Sehr viel erkennt­nis­reicher und bezau­bernder geht es am nächsten Ort zu. In einer Kirche ertönt Tamer Fahri Özgönencs Vier-Kanal-Klang­in­stal­lation Plap. Dazu nehmen die Tänze­rinnen Malika Ali, Deborah Hofstetter, Lisanne Goodhue und Ildikó Tóth den Sakralraum in Beschlag. Verbliebene Besucher des voran­ge­gan­genen Gottes­dienstes staunen andächtig, aber offen für das ungewöhn­liche Geschehen. Die Regel­ver­letzung bleibt ohne Sanktion. Hier war die Grenz­über­schreitung offenbar nicht deutlich genug, aber der Ansatz bleibt verständlich.

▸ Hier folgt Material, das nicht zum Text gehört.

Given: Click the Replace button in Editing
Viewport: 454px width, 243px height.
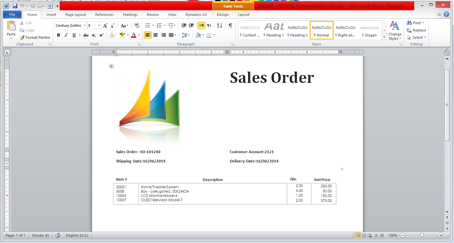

Simonne Jones – Foto © O‑Ton

Das ändert sich auch nicht in der Turnhalle, in der Andreas Harder mit einer Laser-Show aufwartet. Das ist eindrucksvoll gemacht. Aber Laser-Shows sind immer eindrucksvoll, durch­brechen ständig Verhal­tens­muster, dazu sind sie erfunden worden. Also geschenkt oder immerhin berechtigt als Vorstufe für die nächste Stufe, die eine Etage höher in die nächste Turnhalle führt. Hier wird den Zuschauern eine Rugby-Trainings­einheit vorge­führt, in die die Tänze­rinnen integrativ eingreifen. Was letztlich überwiegt – die Einmi­schung der Tänze­rinnen oder das kraft­volle und lautstarke Training – bleibt dahin­ge­stellt. Immerhin wird hier die Inter­vention abseits des realen Betriebs als künst­le­rische Ergänzung empfunden. Vergleichbar der letzten Station, einer Bar, in der Simonne Jones ihren Auftritt als Multi-Instr­umten­ta­listin und Sängerin feiert. Inwiefern hier die Entgrenzung, der ungewöhn­liche Vorgang statt­findet, bleibt unklar. Die Tänze­rinnen treten hier ein letztes Mal auf, stören aber doch den Betrieb weniger als sie ihn ergänzen.

Die Choreo­grafie bleibt über den gesamten Abend blass, daran ändert auch die körper­liche Berührung einzelner Zuschauer nichts, die in sich distan­ziert wirkt. Insgesamt hätte man sich kraft­vollere, ja, vielleicht radikalere Auftritte gewünscht. Es bleibt ein wenig wie Blümchen-Sex. Und der ist ja auch ganz schön, reicht aus, die Botschaft an den Mann zu bringen. In Zukunft wird man mit einem anderen Bewusstsein Räume durch­schreiten. In diesem Sinne Gratu­lation an Sebastian Matthias und sein Team.